- _Activity_
Where the records below show a line containing "Bảo mật dữ liệu (130, 2495)", start copying; end with the line containing "[Nákupní košík] (577, 1268)", and copy it too.

[Records to process]

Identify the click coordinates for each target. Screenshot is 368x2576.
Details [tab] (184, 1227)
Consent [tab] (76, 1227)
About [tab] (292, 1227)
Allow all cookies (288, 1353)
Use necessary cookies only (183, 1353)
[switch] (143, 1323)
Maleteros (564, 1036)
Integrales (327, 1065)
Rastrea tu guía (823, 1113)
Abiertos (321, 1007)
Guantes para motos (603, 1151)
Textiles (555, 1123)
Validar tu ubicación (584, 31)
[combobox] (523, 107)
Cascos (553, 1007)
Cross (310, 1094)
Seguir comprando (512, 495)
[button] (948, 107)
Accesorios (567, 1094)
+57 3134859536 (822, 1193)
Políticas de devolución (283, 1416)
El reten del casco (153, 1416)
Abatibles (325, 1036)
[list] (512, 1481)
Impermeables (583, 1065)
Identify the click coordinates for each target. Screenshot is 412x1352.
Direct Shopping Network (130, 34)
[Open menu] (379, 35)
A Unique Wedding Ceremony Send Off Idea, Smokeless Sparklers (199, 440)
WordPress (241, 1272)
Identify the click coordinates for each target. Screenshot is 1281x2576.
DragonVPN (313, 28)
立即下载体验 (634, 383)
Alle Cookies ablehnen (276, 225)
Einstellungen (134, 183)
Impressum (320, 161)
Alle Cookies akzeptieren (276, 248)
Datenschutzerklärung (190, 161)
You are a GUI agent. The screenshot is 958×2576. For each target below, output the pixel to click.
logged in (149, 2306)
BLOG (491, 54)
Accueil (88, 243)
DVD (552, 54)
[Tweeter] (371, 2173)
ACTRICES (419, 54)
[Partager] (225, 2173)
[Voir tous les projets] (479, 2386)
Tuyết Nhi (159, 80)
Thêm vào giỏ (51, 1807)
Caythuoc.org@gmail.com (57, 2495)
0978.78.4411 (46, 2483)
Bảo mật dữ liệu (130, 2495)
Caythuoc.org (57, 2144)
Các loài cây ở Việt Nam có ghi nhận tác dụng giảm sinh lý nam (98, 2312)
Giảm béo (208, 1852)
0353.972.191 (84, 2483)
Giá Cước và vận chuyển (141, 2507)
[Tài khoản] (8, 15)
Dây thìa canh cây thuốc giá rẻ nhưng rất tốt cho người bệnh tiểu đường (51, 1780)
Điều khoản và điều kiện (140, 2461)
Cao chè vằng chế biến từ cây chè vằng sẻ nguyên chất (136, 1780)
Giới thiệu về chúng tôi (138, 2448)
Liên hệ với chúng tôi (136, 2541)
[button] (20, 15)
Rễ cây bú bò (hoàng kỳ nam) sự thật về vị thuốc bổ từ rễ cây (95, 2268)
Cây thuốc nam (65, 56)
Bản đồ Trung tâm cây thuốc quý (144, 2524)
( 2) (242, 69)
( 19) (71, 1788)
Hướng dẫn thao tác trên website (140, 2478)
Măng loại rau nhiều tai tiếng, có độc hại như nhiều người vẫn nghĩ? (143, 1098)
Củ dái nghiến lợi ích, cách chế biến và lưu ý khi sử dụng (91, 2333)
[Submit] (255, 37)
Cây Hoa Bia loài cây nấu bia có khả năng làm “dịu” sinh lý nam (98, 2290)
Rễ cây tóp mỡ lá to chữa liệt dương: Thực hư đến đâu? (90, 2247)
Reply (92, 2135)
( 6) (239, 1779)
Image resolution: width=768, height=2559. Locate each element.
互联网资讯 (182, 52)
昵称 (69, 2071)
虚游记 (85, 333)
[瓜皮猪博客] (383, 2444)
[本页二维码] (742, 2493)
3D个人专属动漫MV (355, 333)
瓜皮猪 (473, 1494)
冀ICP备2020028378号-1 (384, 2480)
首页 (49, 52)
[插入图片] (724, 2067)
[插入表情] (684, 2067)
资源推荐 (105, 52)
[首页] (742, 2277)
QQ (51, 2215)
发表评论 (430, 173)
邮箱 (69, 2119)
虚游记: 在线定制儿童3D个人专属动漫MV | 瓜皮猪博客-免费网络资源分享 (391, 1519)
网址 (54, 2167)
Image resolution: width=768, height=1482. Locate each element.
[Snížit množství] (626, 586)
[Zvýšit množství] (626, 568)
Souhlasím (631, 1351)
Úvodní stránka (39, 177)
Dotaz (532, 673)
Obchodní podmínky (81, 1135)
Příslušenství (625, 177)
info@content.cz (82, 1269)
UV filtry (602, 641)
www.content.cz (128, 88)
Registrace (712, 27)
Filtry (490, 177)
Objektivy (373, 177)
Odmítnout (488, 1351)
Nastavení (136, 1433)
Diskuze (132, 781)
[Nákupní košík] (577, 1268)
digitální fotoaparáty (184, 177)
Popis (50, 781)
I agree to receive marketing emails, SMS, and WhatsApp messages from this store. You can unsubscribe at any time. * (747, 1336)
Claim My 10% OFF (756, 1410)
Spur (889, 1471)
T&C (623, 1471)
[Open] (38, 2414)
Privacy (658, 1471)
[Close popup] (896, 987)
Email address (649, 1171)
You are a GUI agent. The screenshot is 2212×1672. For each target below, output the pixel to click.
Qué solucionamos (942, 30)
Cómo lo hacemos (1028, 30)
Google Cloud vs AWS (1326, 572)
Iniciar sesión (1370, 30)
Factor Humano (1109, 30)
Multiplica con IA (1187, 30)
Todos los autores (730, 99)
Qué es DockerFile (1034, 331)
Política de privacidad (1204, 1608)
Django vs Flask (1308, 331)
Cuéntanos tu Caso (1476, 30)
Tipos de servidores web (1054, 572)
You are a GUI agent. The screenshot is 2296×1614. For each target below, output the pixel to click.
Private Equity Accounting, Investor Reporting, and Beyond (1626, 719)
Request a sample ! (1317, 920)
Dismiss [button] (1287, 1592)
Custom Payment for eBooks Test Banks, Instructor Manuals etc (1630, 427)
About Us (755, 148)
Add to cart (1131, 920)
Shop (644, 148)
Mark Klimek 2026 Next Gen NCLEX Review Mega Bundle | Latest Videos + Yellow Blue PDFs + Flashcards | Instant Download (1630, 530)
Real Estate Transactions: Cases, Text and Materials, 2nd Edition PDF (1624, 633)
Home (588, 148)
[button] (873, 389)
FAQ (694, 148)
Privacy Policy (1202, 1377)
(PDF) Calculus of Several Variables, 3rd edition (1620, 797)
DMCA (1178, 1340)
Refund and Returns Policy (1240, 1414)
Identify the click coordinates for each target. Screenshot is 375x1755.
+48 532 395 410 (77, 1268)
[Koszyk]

[/Records to process]

- _Written answer_
Bảo mật dữ liệu (130, 2495)
Caythuoc.org (57, 2144)
Các loài cây ở Việt Nam có ghi nhận tác dụng giảm sinh lý nam (98, 2312)
Giảm béo (208, 1852)
0353.972.191 (84, 2483)
Giá Cước và vận chuyển (141, 2507)
[Tài khoản] (8, 15)
Dây thìa canh cây thuốc giá rẻ nhưng rất tốt cho người bệnh tiểu đường (51, 1780)
Điều khoản và điều kiện (140, 2461)
Cao chè vằng chế biến từ cây chè vằng sẻ nguyên chất (136, 1780)
Giới thiệu về chúng tôi (138, 2448)
Liên hệ với chúng tôi (136, 2541)
[button] (20, 15)
Rễ cây bú bò (hoàng kỳ nam) sự thật về vị thuốc bổ từ rễ cây (95, 2268)
Cây thuốc nam (65, 56)
Bản đồ Trung tâm cây thuốc quý (144, 2524)
( 2) (242, 69)
( 19) (71, 1788)
Hướng dẫn thao tác trên website (140, 2478)
Măng loại rau nhiều tai tiếng, có độc hại như nhiều người vẫn nghĩ? (143, 1098)
Củ dái nghiến lợi ích, cách chế biến và lưu ý khi sử dụng (91, 2333)
[Submit] (255, 37)
Cây Hoa Bia loài cây nấu bia có khả năng làm “dịu” sinh lý nam (98, 2290)
Rễ cây tóp mỡ lá to chữa liệt dương: Thực hư đến đâu? (90, 2247)
Reply (92, 2135)
( 6) (239, 1779)
Image resolution: width=768, height=2559. Locate each element.
互联网资讯 (182, 52)
昵称 (69, 2071)
虚游记 (85, 333)
[瓜皮猪博客] (383, 2444)
[本页二维码] (742, 2493)
3D个人专属动漫MV (355, 333)
瓜皮猪 (473, 1494)
冀ICP备2020028378号-1 (384, 2480)
首页 (49, 52)
[插入图片] (724, 2067)
[插入表情] (684, 2067)
资源推荐 (105, 52)
[首页] (742, 2277)
QQ (51, 2215)
发表评论 (430, 173)
邮箱 (69, 2119)
虚游记: 在线定制儿童3D个人专属动漫MV | 瓜皮猪博客-免费网络资源分享 (391, 1519)
网址 (54, 2167)
Image resolution: width=768, height=1482. Locate each element.
[Snížit množství] (626, 586)
[Zvýšit množství] (626, 568)
Souhlasím (631, 1351)
Úvodní stránka (39, 177)
Dotaz (532, 673)
Obchodní podmínky (81, 1135)
Příslušenství (625, 177)
info@content.cz (82, 1269)
UV filtry (602, 641)
www.content.cz (128, 88)
Registrace (712, 27)
Filtry (490, 177)
Objektivy (373, 177)
Odmítnout (488, 1351)
Nastavení (136, 1433)
Diskuze (132, 781)
[Nákupní košík] (577, 1268)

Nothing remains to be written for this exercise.